Work to be completed = Using the data below, reproduce exactly the lines from the line with "Task: Open the Histórico eSocial panel" to the line with "The height and", both included; pictures must be dropped.
_ _ _ _ _
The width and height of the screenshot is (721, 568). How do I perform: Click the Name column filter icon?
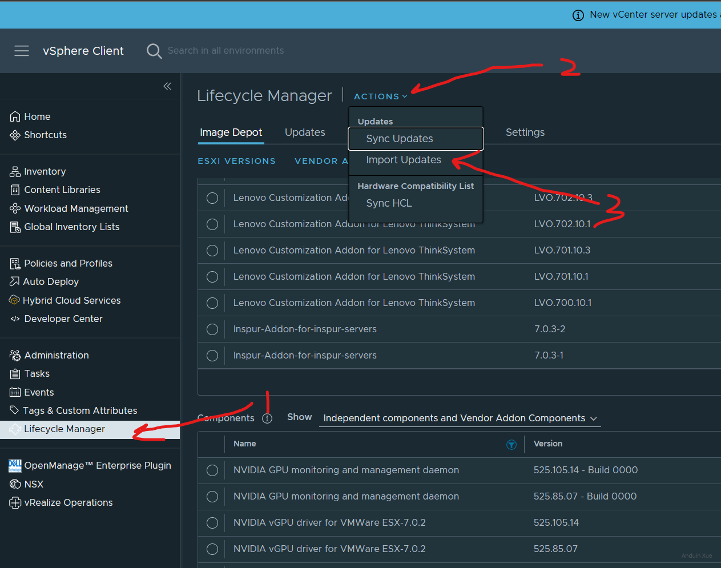click(x=511, y=445)
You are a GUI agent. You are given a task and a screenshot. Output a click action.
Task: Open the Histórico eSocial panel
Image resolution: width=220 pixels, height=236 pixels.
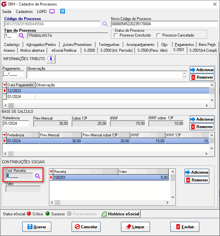click(x=120, y=214)
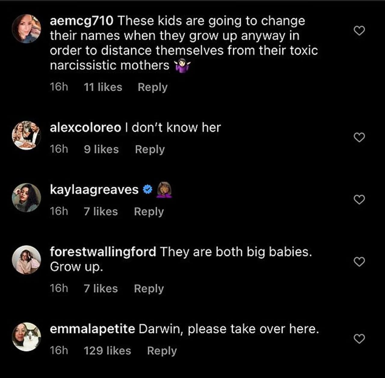This screenshot has width=385, height=378.
Task: Reply to the "Grow up" comment
Action: 149,289
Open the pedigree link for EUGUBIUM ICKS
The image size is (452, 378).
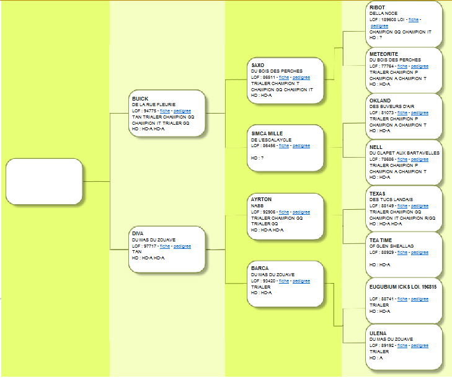pyautogui.click(x=420, y=299)
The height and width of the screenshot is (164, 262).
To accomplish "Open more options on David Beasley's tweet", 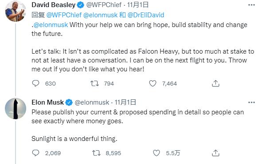I will point(251,5).
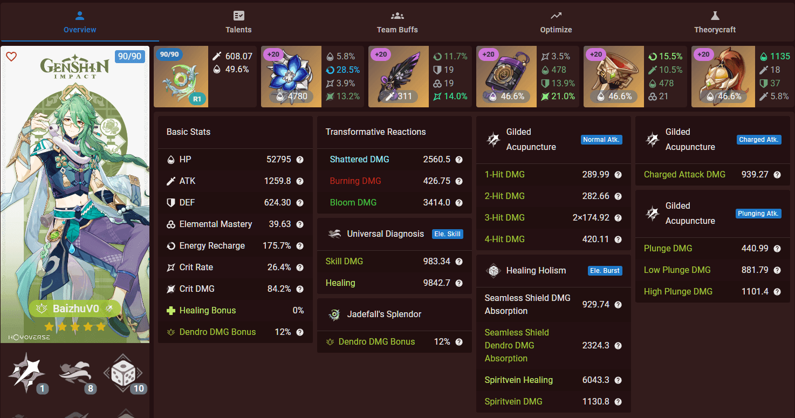Switch to the Talents tab
The image size is (795, 418).
pyautogui.click(x=238, y=23)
_ _ _ _ _
Output of the task =
Task: Open the Histórico eSocial panel
Image resolution: width=220 pixels, height=236 pixels.
click(x=120, y=214)
This screenshot has width=385, height=378.
Task: Reply to the "Grow up" comment
Action: 149,289
Open the pedigree link for EUGUBIUM ICKS
The image size is (452, 378).
pyautogui.click(x=420, y=299)
The height and width of the screenshot is (164, 262).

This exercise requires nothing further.